Effect of ASOs targeting APOB exon 27 sequences. (a) ESEfinder output for APOB exon 27, using version 2.0 matrices and thresholds [21]. Y-axis shows ESEfinder above-threshold scores for identified matches; X-axis corresponds to the exon 27 sequence. Red = SF2/ASF, blue = SC35, green = SRp40, yellow = SRp55. The light grey horizontal lines indicate the matches that were found by RESCUE-ESE [22]. The dark grey lines indicate the ESE candidates identified by PESXs server [23, 24]. ASOs were designed to bind to locations corresponding to ESE clusters, and these locations are represented below the X-axis by the arrows, which run from the 5' to 3' direction. (b) RT-PCR assay for exon 27 skipping with RNA from cells transfected with ASOs at 250 nM. Exonic ASOs 6–25, 31–50, 61–80, 88–107 weakly promote exon 27 skipping, whereas scrambled versions of these ASOs had no effect on exon 27 skipping. (c) Quantitative data from three independent experiments. Error bars show S.E.M. Overall repeated measures one-way ANOVA showed p < 0.0001, indicating significant differences between compared groups. Dunnett's multiple comparison test showed a significant difference between skip 27-3B and 3B scram (p < 0.01), but no statistically significant differences were seen between skip 27-3B scram and other skip 27 ASOs.

Figure 5

APOB skip 27 ASOs have no effect on the alternative splicing of other exons. (a) The indicated ASOs were transfected at 250 nM into HepG2 cells, and total RNA from these was analyzed by RT-PCR for inclusion/skipping of APOB exon 27; GAPDH, as loading control; inclusion/skipping of insulin receptor (INSR) exon 11; inclusion/skipping of TSC2 exon 25; and inclusion/skipping of Caspase-9 exons 3–6. The identity of each band is listed below each set of 6 lanes from top band to bottom band: APOB inc 27 = exon 27 included; APOB skip 27 = exon 27 skipped, GAPDH = amplified region of GAPDH mRNA 7–261 nt; INSR B = exon 11 included, INSR A = exon 11 skipped; TSC2 +25 = exon 25 included, TSC2 -25 = exon 25 skipped; Caspase-9 isoform 9 = exons 3–6 included, Caspase-9 isoform 9b = exons 3–6 skipped.
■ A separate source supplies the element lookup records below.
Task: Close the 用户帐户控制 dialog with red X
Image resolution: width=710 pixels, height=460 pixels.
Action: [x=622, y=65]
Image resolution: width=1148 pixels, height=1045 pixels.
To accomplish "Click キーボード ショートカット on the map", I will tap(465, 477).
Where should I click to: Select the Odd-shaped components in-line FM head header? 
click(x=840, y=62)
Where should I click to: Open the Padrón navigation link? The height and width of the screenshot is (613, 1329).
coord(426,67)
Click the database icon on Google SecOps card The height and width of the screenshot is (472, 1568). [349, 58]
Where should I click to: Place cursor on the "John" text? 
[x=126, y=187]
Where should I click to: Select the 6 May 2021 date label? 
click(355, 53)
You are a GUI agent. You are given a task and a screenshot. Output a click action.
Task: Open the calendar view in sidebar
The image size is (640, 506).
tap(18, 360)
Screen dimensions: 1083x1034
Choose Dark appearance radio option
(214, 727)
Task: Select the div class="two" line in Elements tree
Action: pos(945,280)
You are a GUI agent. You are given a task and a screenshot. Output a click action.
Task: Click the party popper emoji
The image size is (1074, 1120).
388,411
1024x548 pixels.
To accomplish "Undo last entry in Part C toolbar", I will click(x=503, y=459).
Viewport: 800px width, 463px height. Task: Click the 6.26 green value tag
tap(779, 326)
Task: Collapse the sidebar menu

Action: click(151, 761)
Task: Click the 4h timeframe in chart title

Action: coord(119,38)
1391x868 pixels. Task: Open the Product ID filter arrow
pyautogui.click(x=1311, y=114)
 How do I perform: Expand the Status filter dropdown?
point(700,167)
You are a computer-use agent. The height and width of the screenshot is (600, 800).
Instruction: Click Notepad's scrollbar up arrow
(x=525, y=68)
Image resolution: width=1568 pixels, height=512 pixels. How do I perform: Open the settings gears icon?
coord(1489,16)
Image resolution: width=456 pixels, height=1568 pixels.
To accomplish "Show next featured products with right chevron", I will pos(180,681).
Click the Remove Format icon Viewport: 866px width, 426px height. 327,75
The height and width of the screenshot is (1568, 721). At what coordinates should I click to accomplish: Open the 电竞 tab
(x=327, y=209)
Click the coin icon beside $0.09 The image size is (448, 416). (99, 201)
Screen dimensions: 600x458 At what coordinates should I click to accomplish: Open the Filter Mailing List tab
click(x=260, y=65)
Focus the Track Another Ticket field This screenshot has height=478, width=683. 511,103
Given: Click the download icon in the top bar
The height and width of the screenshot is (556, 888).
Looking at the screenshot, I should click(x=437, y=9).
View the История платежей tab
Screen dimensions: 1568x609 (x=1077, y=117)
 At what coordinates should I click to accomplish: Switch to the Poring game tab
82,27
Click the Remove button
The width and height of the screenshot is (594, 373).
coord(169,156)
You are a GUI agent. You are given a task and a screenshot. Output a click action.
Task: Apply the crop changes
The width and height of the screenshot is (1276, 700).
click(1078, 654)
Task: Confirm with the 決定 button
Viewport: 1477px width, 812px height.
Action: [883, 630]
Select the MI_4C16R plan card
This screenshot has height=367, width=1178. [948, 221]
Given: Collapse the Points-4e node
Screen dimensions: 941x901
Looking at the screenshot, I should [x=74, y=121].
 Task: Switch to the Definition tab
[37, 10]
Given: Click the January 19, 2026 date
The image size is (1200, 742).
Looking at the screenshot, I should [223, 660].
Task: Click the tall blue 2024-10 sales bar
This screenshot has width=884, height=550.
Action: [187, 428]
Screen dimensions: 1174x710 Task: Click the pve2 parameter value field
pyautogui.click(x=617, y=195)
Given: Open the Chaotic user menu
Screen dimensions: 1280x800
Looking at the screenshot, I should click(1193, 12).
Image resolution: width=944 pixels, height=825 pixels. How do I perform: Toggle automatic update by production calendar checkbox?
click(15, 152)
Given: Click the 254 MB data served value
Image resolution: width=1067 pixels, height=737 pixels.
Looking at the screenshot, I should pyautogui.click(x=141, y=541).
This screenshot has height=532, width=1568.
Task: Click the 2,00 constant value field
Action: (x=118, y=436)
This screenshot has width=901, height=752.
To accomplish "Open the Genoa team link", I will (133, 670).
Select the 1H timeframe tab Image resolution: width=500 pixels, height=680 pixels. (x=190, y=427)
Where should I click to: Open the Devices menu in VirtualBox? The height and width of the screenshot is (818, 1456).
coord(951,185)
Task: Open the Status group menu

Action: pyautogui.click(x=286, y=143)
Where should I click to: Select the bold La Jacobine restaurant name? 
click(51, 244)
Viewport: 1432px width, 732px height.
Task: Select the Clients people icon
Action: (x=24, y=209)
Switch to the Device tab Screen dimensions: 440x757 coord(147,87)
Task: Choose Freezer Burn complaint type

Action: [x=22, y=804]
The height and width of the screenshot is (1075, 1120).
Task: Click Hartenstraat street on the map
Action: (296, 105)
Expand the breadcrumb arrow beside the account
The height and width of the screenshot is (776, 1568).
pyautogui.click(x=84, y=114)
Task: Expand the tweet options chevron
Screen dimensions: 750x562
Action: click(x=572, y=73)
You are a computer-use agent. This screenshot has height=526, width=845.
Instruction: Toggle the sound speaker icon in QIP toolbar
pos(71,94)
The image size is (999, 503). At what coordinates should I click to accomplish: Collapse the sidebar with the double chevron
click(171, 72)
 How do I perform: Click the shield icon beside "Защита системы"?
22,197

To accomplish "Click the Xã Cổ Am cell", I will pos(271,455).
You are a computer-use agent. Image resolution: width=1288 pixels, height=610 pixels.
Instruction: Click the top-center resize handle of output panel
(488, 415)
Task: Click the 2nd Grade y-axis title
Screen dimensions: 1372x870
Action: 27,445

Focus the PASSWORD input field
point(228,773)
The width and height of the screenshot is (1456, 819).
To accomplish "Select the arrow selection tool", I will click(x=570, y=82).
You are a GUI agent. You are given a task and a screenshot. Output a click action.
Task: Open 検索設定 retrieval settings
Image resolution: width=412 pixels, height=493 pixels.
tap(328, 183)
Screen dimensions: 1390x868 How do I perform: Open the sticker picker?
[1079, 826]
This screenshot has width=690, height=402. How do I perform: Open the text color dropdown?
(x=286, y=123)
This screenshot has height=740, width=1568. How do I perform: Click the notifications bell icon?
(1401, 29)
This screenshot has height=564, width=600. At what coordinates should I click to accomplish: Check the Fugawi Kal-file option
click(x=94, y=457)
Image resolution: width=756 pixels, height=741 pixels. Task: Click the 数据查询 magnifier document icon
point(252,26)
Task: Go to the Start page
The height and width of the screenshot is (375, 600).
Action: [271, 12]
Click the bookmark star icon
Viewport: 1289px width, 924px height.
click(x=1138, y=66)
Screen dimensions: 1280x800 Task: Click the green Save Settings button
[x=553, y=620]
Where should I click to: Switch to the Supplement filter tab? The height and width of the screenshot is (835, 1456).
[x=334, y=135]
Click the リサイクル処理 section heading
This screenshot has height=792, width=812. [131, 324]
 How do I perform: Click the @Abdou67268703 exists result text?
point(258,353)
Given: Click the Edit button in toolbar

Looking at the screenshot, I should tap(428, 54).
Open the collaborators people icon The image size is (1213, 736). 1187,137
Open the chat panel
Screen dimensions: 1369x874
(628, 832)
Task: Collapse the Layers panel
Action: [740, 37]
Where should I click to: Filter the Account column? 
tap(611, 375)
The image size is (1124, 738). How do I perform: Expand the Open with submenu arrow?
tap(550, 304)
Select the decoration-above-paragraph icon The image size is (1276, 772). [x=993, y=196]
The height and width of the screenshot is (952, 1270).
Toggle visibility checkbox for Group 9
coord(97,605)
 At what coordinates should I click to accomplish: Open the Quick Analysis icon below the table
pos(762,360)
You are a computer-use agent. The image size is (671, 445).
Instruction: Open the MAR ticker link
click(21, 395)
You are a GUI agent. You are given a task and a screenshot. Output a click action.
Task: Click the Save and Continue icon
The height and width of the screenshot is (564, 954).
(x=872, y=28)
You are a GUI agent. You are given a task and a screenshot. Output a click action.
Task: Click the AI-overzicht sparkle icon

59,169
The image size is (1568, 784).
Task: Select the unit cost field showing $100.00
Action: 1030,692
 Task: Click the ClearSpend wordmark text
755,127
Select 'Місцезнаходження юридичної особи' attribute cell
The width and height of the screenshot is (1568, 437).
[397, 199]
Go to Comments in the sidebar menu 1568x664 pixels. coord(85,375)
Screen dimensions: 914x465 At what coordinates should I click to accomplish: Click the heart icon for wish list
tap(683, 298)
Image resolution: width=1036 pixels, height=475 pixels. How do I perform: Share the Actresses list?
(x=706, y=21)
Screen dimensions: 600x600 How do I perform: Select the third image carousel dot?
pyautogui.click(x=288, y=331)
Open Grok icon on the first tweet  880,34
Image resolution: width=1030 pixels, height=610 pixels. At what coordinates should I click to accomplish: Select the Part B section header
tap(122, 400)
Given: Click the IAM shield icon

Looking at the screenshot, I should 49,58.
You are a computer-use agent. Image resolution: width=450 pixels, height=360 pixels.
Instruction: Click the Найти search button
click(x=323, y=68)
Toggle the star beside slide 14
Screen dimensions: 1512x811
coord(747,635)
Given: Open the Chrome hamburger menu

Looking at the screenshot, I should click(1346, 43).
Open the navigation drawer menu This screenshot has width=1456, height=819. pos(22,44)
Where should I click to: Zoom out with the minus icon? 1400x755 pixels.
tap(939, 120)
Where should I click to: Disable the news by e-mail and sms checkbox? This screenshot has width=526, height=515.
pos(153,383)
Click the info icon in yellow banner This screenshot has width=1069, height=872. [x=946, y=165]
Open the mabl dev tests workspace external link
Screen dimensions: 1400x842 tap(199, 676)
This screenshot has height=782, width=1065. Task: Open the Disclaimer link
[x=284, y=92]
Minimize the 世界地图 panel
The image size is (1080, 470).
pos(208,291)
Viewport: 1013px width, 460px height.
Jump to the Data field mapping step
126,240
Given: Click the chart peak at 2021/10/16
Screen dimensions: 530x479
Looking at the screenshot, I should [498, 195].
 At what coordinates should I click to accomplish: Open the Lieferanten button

Transfection of ASOs does not affect the alternative splicing of INSR, TSC2 and Caspase-9. (b) Quantitative data for alternative splicing of each gene from three independent replicates. Error bars represent S.E.M. One-way repeated measures ANOVA of the APOB skip 27 dataset showed p = 0.0007, representing significant statistical differences between groups: Dunnett's multiple comparison test showed statistically significant differences between the no-oligo control and skip 27–53, 5B and 3B, as indicated. One-way ANOVA p-values for the INSR, TSC2 and Caspase-9 datasets were 0.3716, 0.5887, and 0.1674 respectively, indicating no statistically significant differences between groups.

Figure 6

Transfection of APOB skip 27 ASOs causes expression of a short isoform of APOB, APOB87_SKIP27. HepG2 cells were transfected with the indicated ASOs at 250 nM, then pulse-labelled with Trans-³⁵S-Label for 1 hour in the presence of oleic acid-BSA, which stimulates APOB100 expression [62]. Cell lysates or cell culture media were immunoprecipitated with a polyclonal antibody for APOB. The immunoprecipitates were subjected to SDS-PAGE (4% Tris-glycine), followed by autoradiography. The gel shown is representative of three experiments. A short isoform of APOB, APOB87_SKIP27, is seen with the skip 27-3B ASO. This short isoform is not seen with the 3B scram ASO, nor with the no-oligo control. This matches the presence and absence of skip 27 mRNA seen with these ASOs.